> Written exercise
Report every line in the records below that contains the string "chevron", copying each such line in full.

> Screen-element location records
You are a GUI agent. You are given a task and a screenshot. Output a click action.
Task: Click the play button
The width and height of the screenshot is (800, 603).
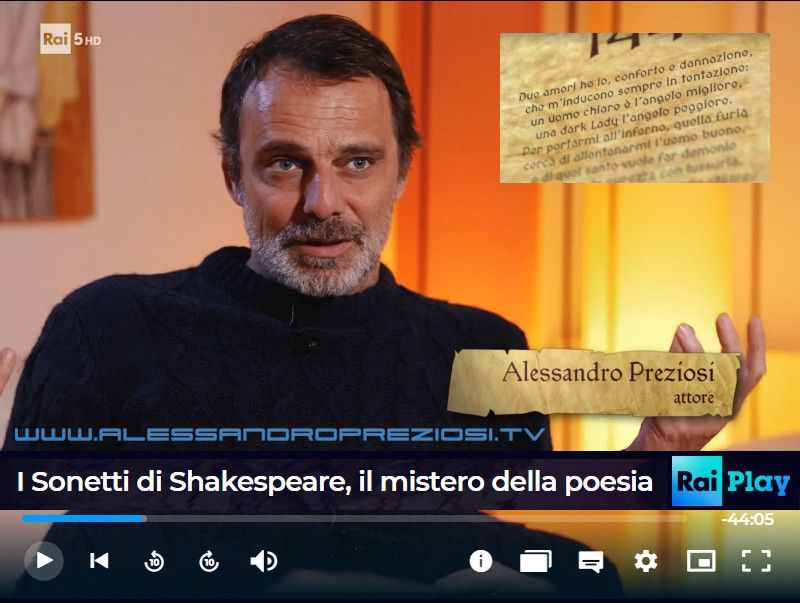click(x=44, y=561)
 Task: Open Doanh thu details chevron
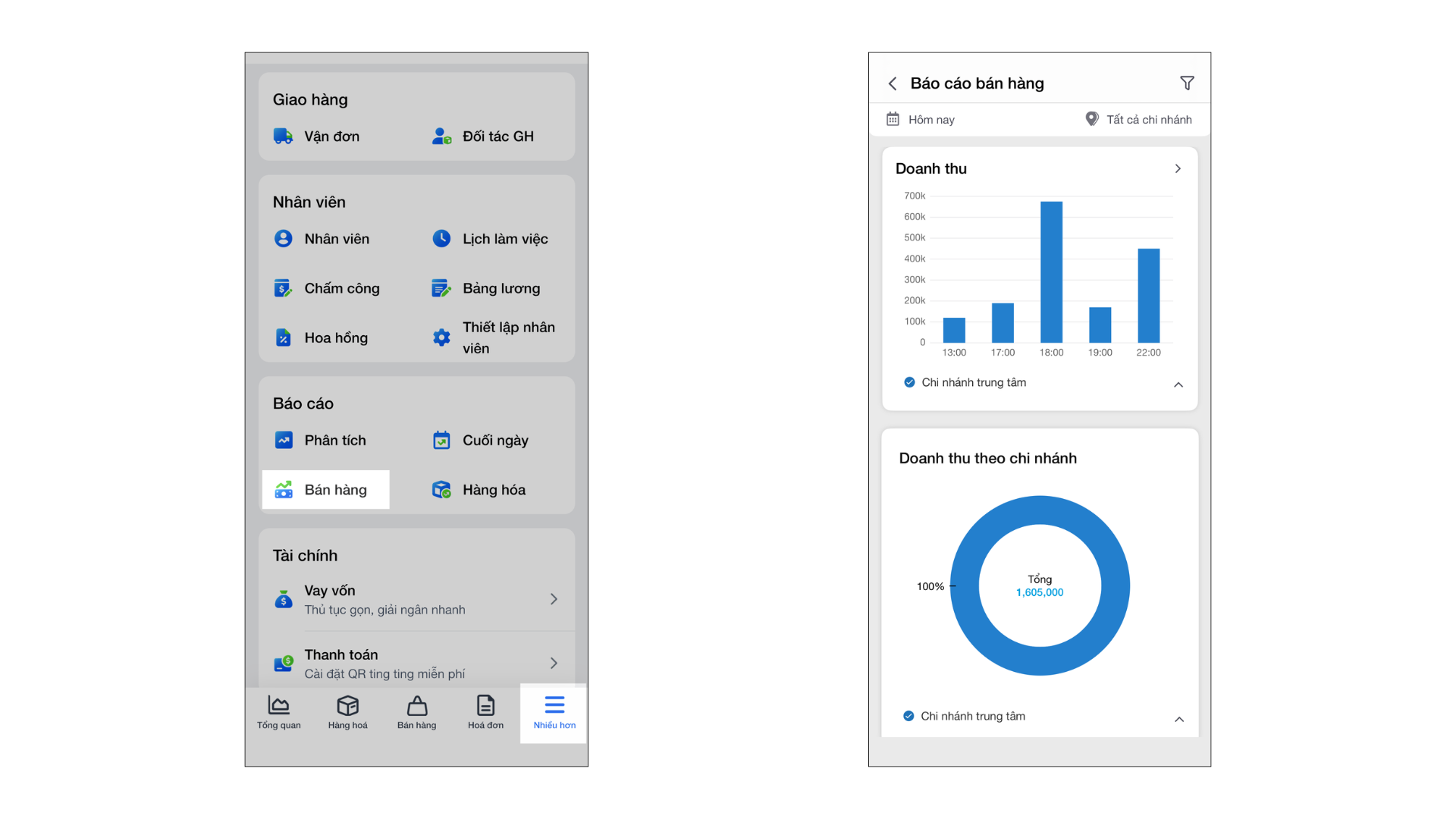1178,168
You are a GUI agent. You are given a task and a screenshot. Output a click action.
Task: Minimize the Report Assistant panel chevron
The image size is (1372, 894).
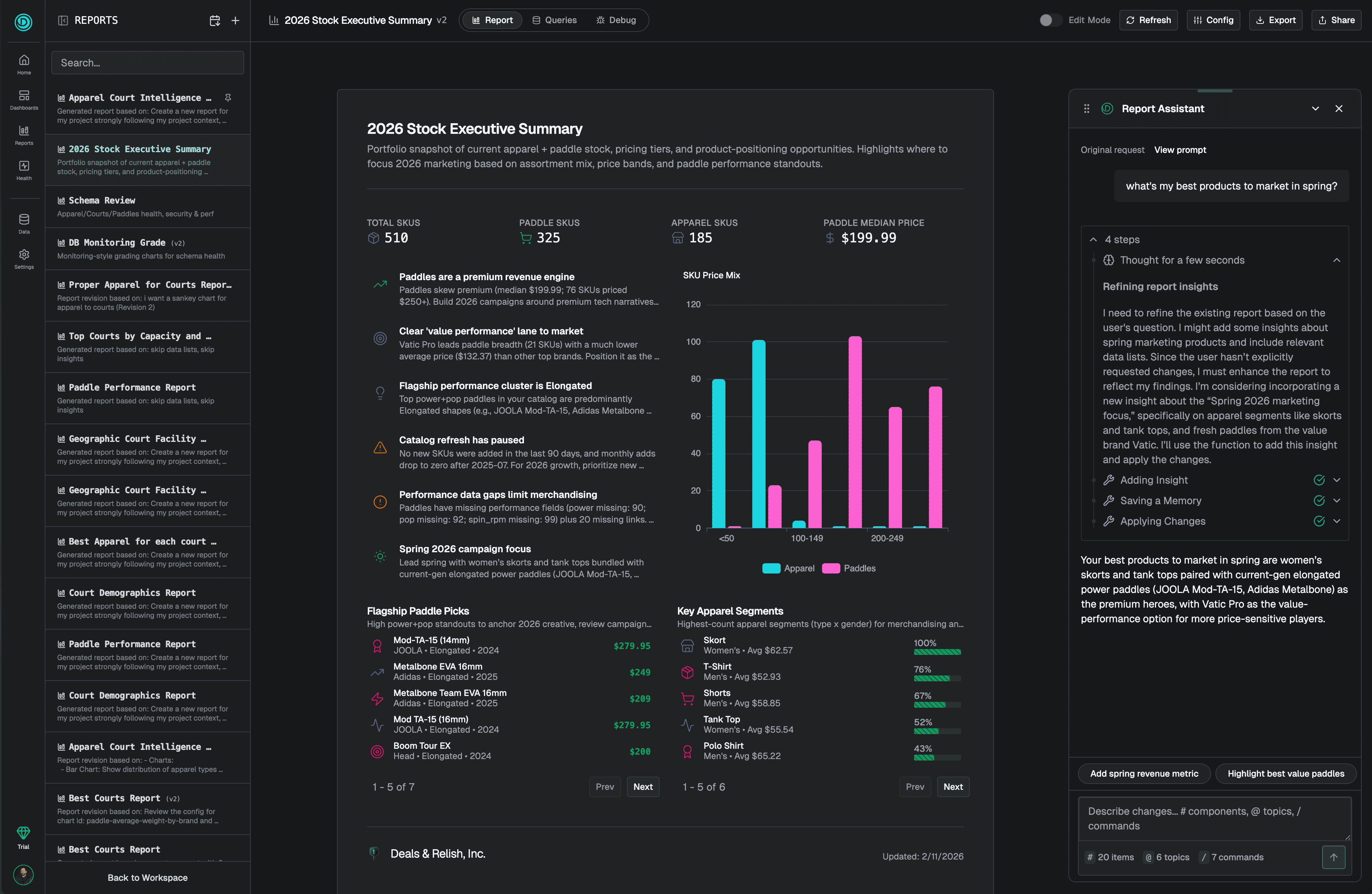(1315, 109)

> Completed exercise
 Task: Open Doanh thu details chevron
Task: Minimize the Report Assistant panel chevron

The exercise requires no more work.